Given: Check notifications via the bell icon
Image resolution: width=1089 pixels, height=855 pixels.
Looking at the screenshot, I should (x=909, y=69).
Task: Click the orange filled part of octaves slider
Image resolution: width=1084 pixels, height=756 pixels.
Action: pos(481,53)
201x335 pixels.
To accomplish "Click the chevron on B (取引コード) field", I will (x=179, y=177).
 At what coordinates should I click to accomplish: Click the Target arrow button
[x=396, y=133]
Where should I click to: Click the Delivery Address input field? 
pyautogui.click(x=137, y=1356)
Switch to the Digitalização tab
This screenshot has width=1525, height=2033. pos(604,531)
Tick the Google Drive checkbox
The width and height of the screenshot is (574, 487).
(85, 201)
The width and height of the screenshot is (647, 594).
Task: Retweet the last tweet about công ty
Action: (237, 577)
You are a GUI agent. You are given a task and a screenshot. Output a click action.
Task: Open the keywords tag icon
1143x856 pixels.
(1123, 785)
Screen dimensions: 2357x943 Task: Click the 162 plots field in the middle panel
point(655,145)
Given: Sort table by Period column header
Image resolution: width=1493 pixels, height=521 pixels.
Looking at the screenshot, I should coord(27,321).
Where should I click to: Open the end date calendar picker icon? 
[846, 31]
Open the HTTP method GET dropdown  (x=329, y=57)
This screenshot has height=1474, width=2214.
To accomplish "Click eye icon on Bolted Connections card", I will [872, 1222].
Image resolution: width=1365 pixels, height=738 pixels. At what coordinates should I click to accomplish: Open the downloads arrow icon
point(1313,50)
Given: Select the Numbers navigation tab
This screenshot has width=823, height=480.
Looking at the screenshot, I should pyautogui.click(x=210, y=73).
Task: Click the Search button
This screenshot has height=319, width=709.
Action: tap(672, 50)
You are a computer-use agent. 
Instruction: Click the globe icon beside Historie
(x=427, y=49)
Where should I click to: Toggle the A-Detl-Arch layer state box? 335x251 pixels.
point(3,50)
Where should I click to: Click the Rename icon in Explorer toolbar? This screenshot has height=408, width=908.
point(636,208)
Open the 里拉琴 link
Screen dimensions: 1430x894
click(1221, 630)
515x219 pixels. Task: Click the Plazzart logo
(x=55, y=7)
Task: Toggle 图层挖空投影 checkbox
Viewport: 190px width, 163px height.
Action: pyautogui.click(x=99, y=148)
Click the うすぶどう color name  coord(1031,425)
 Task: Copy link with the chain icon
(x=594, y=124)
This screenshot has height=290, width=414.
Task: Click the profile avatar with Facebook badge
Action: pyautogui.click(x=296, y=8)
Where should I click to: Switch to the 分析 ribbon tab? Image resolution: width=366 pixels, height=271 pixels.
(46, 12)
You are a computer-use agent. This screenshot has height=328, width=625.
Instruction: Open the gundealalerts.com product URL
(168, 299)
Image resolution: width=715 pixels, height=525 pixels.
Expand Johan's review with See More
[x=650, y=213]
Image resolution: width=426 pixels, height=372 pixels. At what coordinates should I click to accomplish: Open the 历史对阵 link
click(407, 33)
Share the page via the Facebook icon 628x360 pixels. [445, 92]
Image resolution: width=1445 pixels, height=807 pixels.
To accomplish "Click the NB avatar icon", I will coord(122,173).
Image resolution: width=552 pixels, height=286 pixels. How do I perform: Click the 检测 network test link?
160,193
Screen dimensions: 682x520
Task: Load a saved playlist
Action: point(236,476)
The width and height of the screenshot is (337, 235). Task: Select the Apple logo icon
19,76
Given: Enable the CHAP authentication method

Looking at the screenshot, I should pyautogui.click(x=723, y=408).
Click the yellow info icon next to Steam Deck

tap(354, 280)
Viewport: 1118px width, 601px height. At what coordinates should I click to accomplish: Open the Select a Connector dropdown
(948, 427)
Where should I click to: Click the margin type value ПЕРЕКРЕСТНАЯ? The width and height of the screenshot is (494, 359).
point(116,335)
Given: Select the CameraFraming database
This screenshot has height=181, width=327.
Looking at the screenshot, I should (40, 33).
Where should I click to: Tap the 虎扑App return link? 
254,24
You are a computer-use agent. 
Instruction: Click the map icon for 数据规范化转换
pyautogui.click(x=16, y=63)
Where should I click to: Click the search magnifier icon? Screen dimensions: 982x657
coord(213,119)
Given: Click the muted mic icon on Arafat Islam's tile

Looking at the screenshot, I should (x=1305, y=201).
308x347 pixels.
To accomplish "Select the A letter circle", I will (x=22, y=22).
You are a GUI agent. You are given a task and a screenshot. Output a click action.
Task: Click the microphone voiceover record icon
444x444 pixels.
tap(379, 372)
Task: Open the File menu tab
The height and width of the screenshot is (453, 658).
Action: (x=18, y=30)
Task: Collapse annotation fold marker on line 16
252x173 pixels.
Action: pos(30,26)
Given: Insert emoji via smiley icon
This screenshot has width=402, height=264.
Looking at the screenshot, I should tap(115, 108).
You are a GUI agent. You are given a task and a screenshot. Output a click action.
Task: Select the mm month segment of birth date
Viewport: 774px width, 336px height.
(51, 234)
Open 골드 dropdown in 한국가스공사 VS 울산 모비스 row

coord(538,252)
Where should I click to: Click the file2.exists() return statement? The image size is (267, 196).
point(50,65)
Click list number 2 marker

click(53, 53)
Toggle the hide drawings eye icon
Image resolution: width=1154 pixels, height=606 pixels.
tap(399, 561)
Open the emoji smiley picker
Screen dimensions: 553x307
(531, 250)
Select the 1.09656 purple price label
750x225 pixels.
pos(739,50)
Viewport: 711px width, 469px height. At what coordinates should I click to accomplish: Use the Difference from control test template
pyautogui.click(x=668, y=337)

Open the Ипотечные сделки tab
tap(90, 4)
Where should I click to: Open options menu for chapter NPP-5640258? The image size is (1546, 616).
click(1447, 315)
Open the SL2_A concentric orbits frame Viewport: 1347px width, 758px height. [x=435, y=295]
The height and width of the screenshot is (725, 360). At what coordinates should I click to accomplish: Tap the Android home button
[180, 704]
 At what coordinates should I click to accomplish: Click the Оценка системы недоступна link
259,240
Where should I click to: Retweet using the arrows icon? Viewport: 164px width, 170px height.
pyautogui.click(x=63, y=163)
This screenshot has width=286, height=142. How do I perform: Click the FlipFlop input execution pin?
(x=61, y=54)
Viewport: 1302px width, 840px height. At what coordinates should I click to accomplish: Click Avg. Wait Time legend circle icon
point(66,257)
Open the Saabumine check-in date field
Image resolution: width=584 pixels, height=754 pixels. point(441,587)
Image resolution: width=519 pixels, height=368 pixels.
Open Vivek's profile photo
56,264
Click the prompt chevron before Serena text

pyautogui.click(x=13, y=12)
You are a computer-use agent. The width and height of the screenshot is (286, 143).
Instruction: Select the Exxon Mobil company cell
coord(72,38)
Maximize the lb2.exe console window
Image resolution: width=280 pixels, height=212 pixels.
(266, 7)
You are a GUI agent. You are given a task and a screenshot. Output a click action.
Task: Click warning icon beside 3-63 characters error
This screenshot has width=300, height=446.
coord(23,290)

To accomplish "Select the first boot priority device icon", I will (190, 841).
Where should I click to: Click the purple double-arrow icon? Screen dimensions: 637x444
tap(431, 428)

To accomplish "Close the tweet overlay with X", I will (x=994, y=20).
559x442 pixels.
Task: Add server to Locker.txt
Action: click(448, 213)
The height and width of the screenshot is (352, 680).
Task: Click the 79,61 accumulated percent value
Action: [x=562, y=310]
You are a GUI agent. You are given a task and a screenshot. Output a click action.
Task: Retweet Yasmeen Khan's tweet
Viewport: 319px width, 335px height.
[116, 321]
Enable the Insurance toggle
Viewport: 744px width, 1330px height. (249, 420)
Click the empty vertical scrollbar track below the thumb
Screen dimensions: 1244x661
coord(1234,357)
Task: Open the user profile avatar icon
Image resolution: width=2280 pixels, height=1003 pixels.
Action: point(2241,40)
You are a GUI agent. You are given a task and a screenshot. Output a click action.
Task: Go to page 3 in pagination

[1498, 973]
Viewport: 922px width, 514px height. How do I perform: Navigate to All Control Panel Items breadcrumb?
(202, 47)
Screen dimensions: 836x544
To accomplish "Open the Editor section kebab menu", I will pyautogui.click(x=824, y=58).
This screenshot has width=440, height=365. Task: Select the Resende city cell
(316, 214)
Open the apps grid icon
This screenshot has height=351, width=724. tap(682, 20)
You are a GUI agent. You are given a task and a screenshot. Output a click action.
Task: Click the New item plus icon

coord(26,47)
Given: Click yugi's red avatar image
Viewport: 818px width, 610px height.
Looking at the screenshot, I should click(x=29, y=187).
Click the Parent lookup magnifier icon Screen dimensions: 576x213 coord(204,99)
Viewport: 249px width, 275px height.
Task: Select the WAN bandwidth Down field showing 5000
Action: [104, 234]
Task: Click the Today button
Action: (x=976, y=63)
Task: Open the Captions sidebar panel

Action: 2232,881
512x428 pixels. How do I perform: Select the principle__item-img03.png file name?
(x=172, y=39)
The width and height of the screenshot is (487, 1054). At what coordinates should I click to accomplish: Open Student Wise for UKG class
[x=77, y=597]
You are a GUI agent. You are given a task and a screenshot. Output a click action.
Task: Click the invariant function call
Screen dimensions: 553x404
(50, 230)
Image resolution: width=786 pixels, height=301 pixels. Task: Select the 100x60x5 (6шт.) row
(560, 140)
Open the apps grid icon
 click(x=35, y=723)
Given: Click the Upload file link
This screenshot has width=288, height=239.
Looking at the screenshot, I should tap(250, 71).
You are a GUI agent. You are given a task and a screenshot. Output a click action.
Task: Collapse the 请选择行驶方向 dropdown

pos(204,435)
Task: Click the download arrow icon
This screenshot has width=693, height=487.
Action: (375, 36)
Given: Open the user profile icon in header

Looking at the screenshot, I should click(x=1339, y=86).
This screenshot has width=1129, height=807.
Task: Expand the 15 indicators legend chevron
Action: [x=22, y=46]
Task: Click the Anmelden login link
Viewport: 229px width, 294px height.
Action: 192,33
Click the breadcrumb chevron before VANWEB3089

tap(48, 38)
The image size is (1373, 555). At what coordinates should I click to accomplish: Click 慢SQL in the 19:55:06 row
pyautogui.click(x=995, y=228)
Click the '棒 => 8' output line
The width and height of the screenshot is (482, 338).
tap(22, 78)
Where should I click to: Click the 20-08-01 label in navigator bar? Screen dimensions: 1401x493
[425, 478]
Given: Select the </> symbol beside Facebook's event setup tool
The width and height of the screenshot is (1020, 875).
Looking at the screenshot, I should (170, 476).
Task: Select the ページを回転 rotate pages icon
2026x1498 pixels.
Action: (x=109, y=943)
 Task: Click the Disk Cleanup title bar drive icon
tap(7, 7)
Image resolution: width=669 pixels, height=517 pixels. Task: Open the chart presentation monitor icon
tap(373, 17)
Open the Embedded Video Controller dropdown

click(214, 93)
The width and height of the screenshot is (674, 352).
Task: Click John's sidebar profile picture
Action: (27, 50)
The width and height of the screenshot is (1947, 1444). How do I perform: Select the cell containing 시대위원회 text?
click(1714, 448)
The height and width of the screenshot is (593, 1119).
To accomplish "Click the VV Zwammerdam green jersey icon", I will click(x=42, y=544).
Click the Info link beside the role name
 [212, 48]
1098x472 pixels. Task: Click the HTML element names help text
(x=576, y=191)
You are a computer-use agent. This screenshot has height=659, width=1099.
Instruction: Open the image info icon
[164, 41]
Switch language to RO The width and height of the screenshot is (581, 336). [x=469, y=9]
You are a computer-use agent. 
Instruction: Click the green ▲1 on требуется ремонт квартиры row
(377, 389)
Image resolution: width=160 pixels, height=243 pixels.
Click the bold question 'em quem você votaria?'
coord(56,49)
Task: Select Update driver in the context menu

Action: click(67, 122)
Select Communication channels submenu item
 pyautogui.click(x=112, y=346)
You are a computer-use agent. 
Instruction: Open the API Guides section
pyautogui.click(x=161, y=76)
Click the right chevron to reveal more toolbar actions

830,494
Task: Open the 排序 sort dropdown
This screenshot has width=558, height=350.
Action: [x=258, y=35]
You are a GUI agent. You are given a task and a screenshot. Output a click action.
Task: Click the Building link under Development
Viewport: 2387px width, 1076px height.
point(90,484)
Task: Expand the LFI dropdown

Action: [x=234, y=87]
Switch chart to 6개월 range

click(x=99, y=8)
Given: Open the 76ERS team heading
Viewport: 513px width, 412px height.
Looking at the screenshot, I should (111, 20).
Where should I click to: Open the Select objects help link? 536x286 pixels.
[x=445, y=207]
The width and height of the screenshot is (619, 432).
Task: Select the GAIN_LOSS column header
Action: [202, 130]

_ _ _ _ _

→ Your objective
Can you print the data lines verbatim, starting at the line that contains "Click the Parent" and ending at the line that contains "Looking at the screenshot, I should tap(250, 71)."?

→ Task solution
Click the Parent lookup magnifier icon Screen dimensions: 576x213 coord(204,99)
Viewport: 249px width, 275px height.
Task: Select the WAN bandwidth Down field showing 5000
Action: [104, 234]
Task: Click the Today button
Action: (x=976, y=63)
Task: Open the Captions sidebar panel

Action: 2232,881
512x428 pixels. How do I perform: Select the principle__item-img03.png file name?
(x=172, y=39)
The width and height of the screenshot is (487, 1054). At what coordinates should I click to accomplish: Open Student Wise for UKG class
[x=77, y=597]
You are a GUI agent. You are given a task and a screenshot. Output a click action.
Task: Click the invariant function call
Screen dimensions: 553x404
(50, 230)
Image resolution: width=786 pixels, height=301 pixels. Task: Select the 100x60x5 (6шт.) row
(560, 140)
Open the apps grid icon
 click(x=35, y=723)
Given: Click the Upload file link
This screenshot has width=288, height=239.
Looking at the screenshot, I should tap(250, 71).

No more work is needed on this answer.